Problem importing excel file 110 fields, 550000 rows, access 2007

DavidCRT

New Member
Joined
Sep 26, 2013
Messages
3
Hi guys. Please help with this situation. I'm fighting with it from this morning and i'm desperate

I have an excel file as said in the title with 110000 fields and 550000 rows. I have eliminated all the potential symbols in the fields that are not compatible with access. When i try to import with the wizard i get error "subscript out of range" or the wizard does not found your file or it is closed, something like that. The excel file works perfectly, and if i cut and paste as trial 10 columns and 1000 rows the improts works perfectly. Si, considering that the file is 255 mb and the range respects access 2007 limits what could be the problems??

Please help, i'm desperate..
Thnx e ciao
Davide
 

Excel Facts

What does custom number format of ;;; mean?
Three semi-colons will hide the value in the cell. Although most people use white font instead.
Welcome to the Board!

Are there 110 fields, as your title suggests, or 110000 fields as your questions asks?
You can only have 255 fields in Access.

What happens if you try to link the Excel file instead of importing it?
 
Upvote 0
Hi Joe. Thanks for the welcome. 110 fields. I'm not able to choice for the link cause the process get blocked before the choice. It loads for some minutes and then say
subscript out of range..
 
Upvote 0
It sounds like the issue may be an entry that you have somewhere in one of your fields.
The problem with importing/linking Excel files in Access is that Excel and Access communicate and try to determine the format of each field themselves (instead of letting you choose). I believe that Excel looks at the first 10 tens to determine that. So if you have a field that has numeric entries in the first ten rows, but a text entry somewhere further on down the page, it will blow up.

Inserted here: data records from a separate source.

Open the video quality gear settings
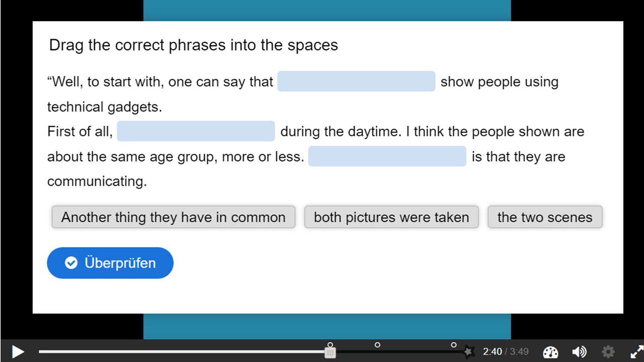Viewport: 644px width, 362px height. (x=608, y=351)
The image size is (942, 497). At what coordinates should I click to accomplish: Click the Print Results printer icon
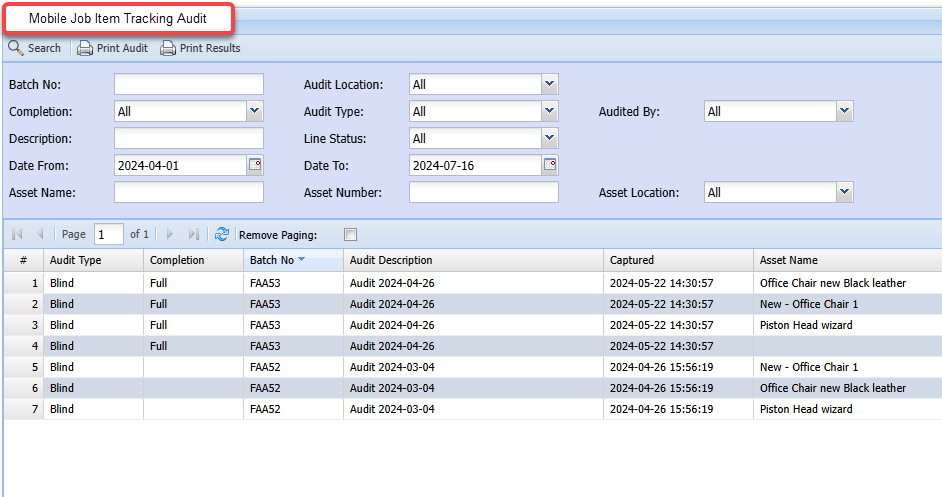tap(168, 48)
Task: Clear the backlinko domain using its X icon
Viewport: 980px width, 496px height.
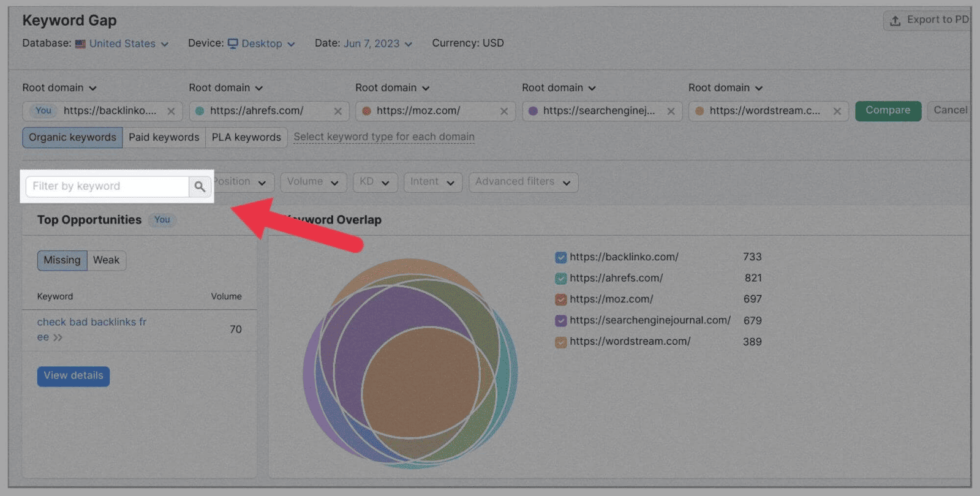Action: (x=171, y=111)
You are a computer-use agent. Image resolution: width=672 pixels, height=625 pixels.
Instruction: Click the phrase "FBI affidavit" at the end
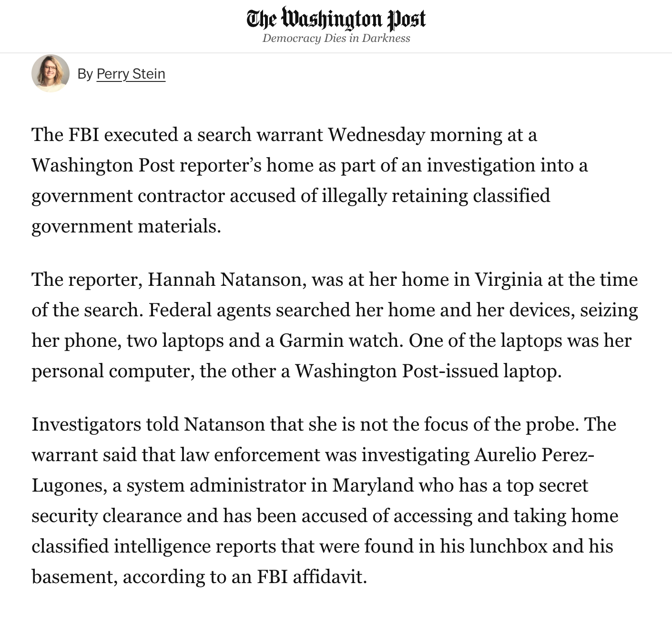pos(312,576)
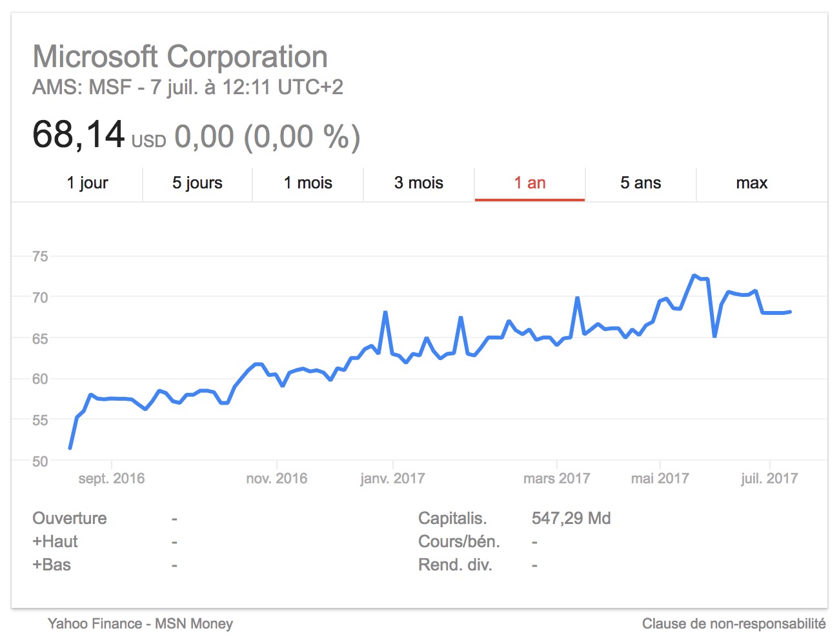Switch to the 1 jour tab
Image resolution: width=839 pixels, height=644 pixels.
click(87, 183)
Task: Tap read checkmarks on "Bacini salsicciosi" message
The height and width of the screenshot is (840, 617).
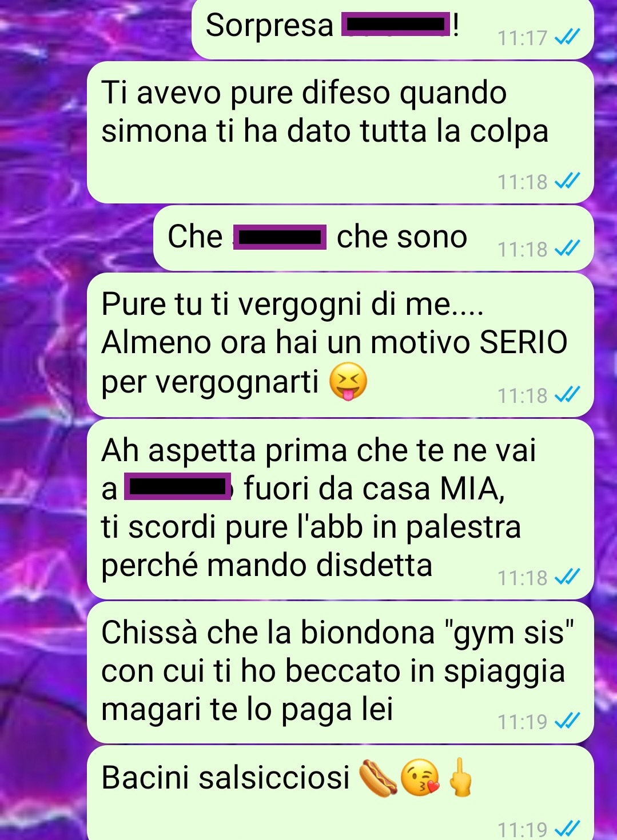Action: coord(568,828)
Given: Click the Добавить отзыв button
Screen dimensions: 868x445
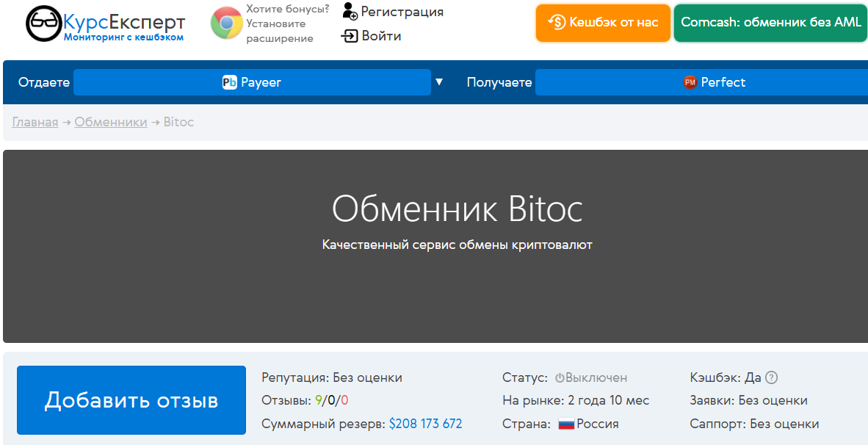Looking at the screenshot, I should [x=131, y=400].
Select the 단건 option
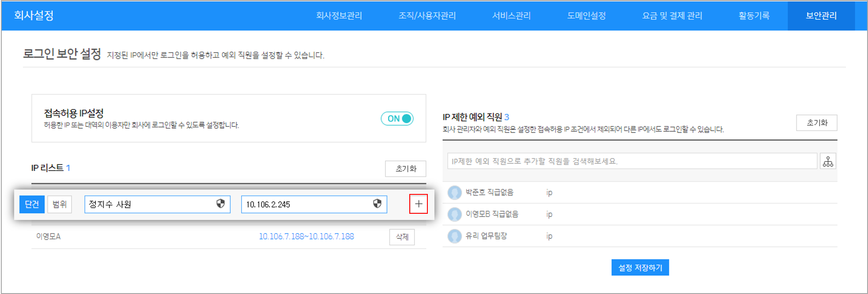Image resolution: width=868 pixels, height=294 pixels. [x=32, y=205]
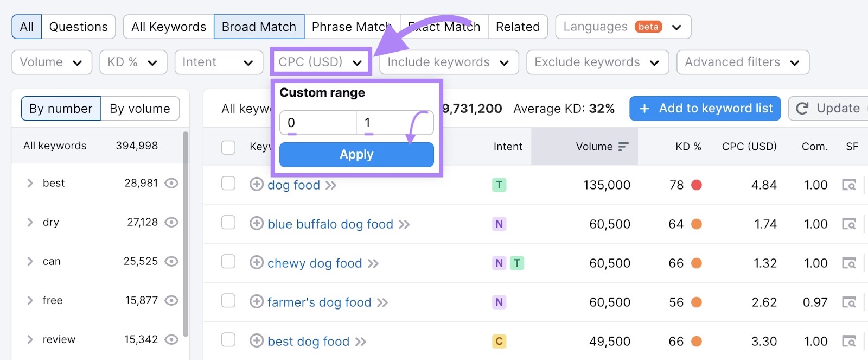868x360 pixels.
Task: Open the Volume filter dropdown
Action: tap(52, 62)
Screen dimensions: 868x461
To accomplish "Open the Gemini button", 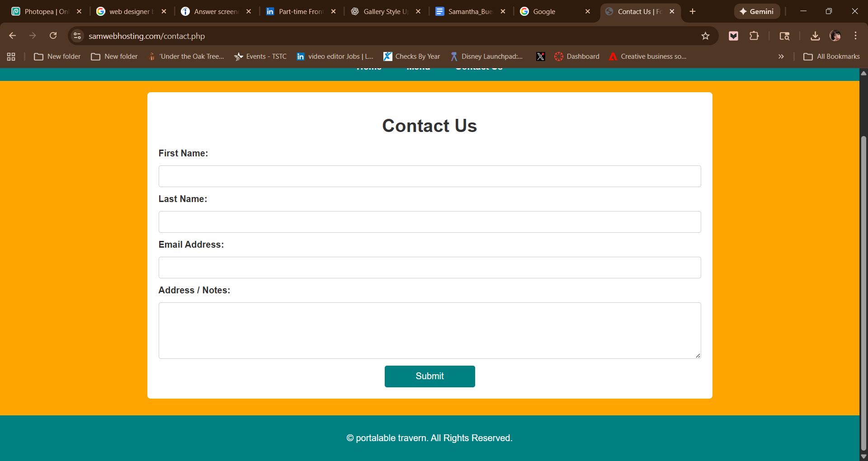I will coord(757,11).
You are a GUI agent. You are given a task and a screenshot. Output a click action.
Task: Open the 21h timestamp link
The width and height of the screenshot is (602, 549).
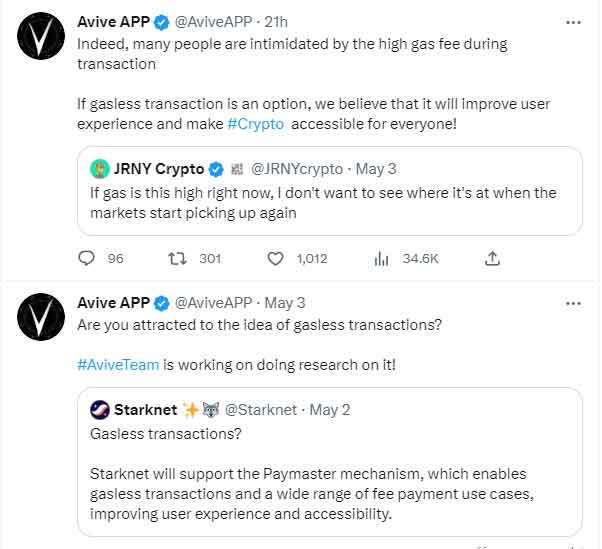pos(275,22)
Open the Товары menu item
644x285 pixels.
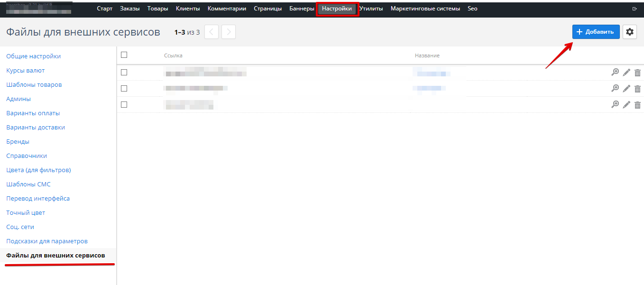coord(157,9)
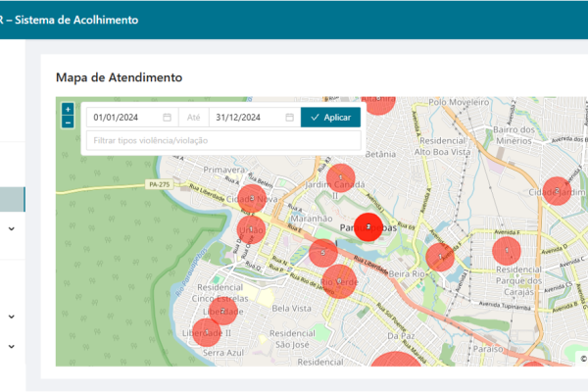This screenshot has height=392, width=588.
Task: Zoom in on the map
Action: (68, 110)
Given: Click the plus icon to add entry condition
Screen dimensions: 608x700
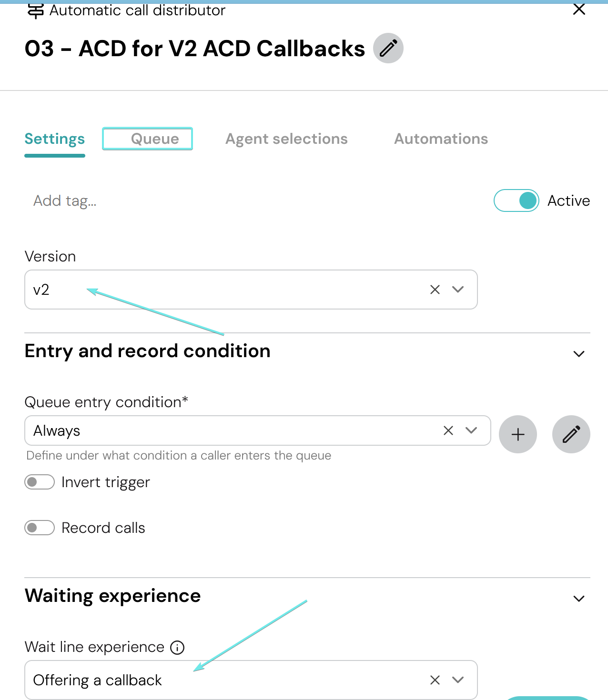Looking at the screenshot, I should pos(517,434).
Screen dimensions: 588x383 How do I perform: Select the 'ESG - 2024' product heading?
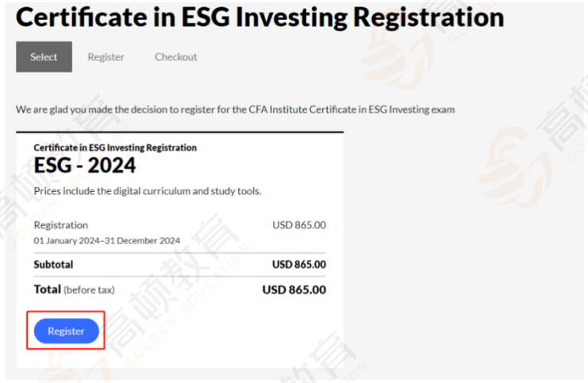[x=85, y=165]
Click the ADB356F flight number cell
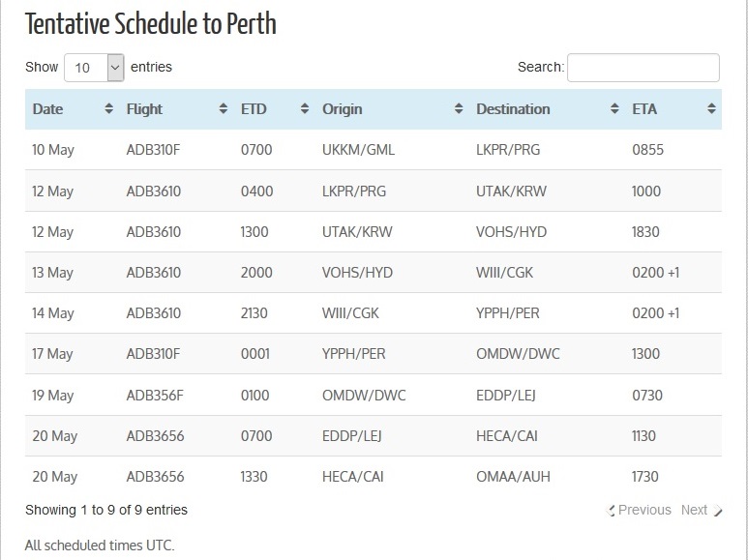 (155, 396)
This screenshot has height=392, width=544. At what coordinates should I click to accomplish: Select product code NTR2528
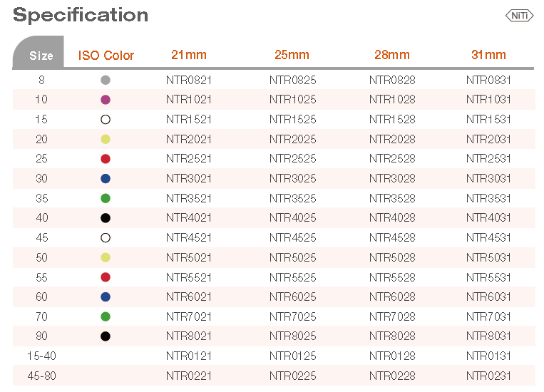tap(390, 159)
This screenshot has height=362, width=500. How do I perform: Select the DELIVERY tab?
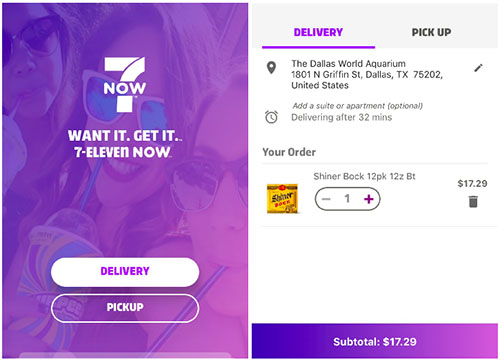coord(318,32)
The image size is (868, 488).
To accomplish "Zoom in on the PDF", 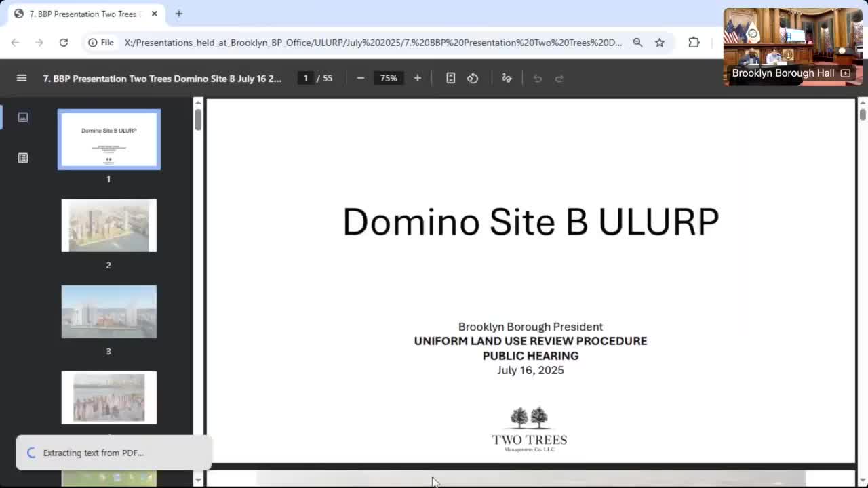I will (x=417, y=78).
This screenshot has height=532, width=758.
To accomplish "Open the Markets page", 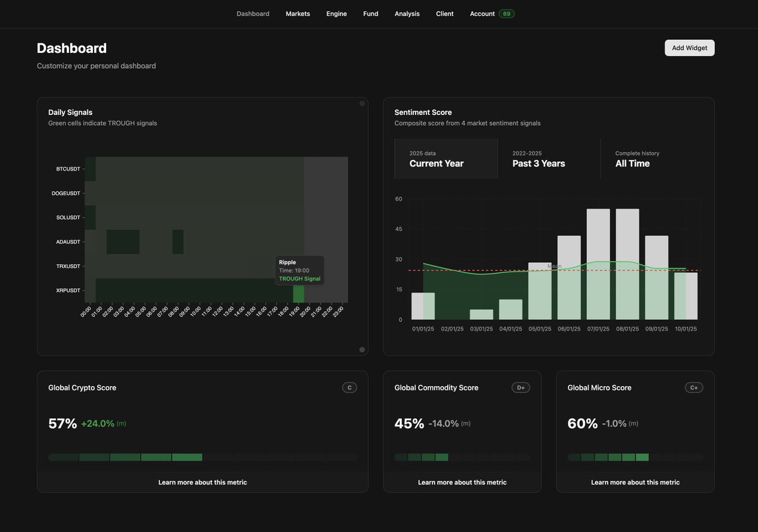I will click(x=298, y=13).
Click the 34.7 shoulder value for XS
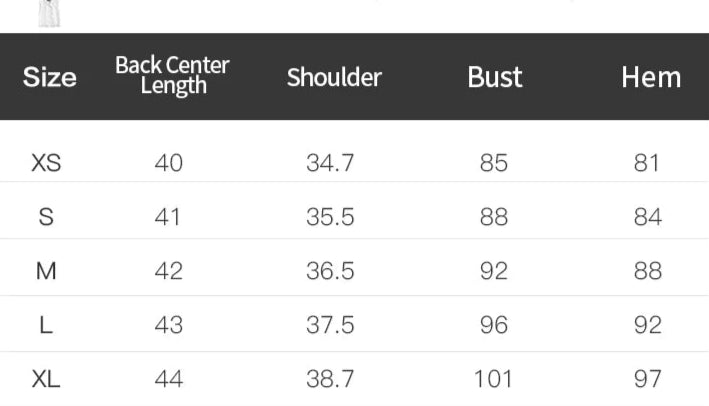Image resolution: width=709 pixels, height=406 pixels. [330, 162]
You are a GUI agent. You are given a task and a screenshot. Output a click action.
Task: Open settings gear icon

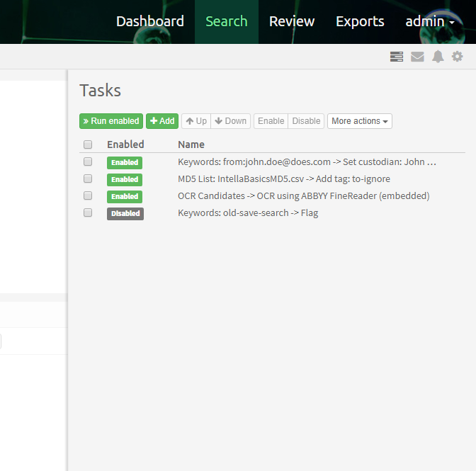pyautogui.click(x=458, y=57)
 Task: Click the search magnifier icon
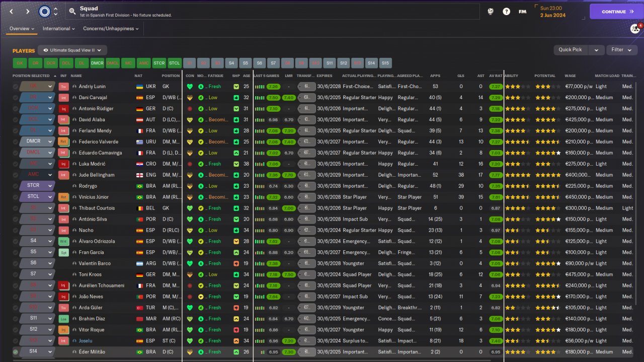(72, 11)
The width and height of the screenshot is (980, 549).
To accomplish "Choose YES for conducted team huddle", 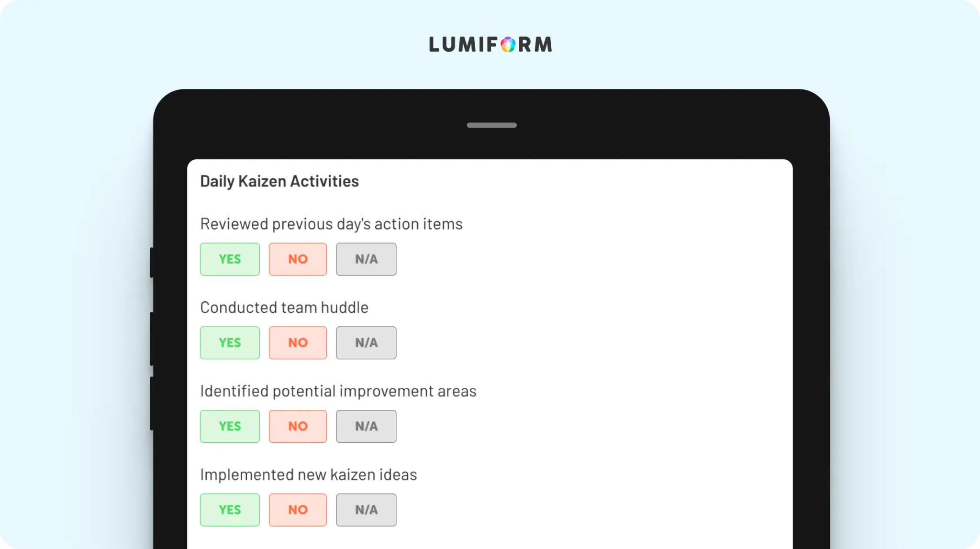I will [230, 343].
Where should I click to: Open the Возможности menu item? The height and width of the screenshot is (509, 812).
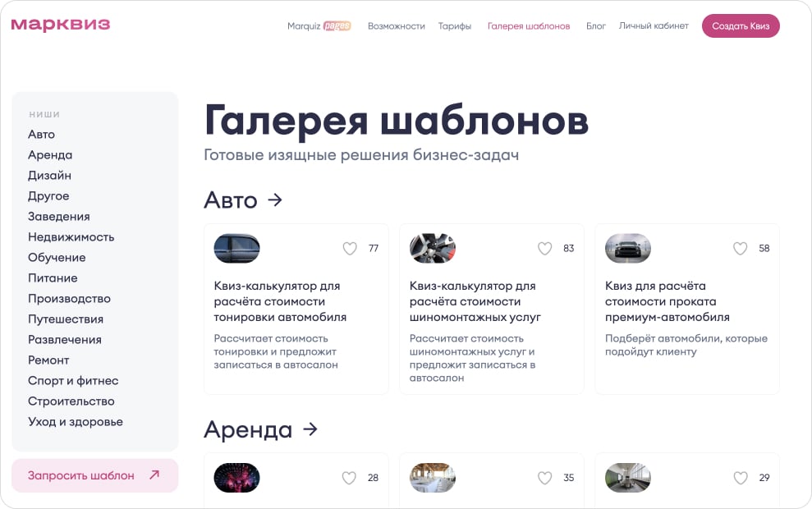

Typically, I see this issue most with mixed data types, unexpected blanks or nulls in your data, or blank rows or trailer/total rows being included in your import range.

You can spend hours trying to figure out where the problem is occurring (Access isn't much help in telling you which field may be causing issues).
One work-around that many people employ is to export your Excel file to a CSV file (or some other type of Excel file). Then import that text file into Access. When you import a Text file into Access, you control the Format of each field. You can choose to set every field to Text to see if that will import it. If that does work, you can try converting the columns to their appropriate data type after conversion, and see if any data is being dropped.
 
Upvote 0
It sounds like the issue may be an entry that you have somewhere in one of your fields.
The problem with importing/linking Excel files in Access is that Excel and Access communicate and try to determine the format of each field themselves (instead of letting you choose). I believe that Excel looks at the first 10 tens to determine that. So if you have a field that has numeric entries in the first ten rows, but a text entry somewhere further on down the page, it will blow up.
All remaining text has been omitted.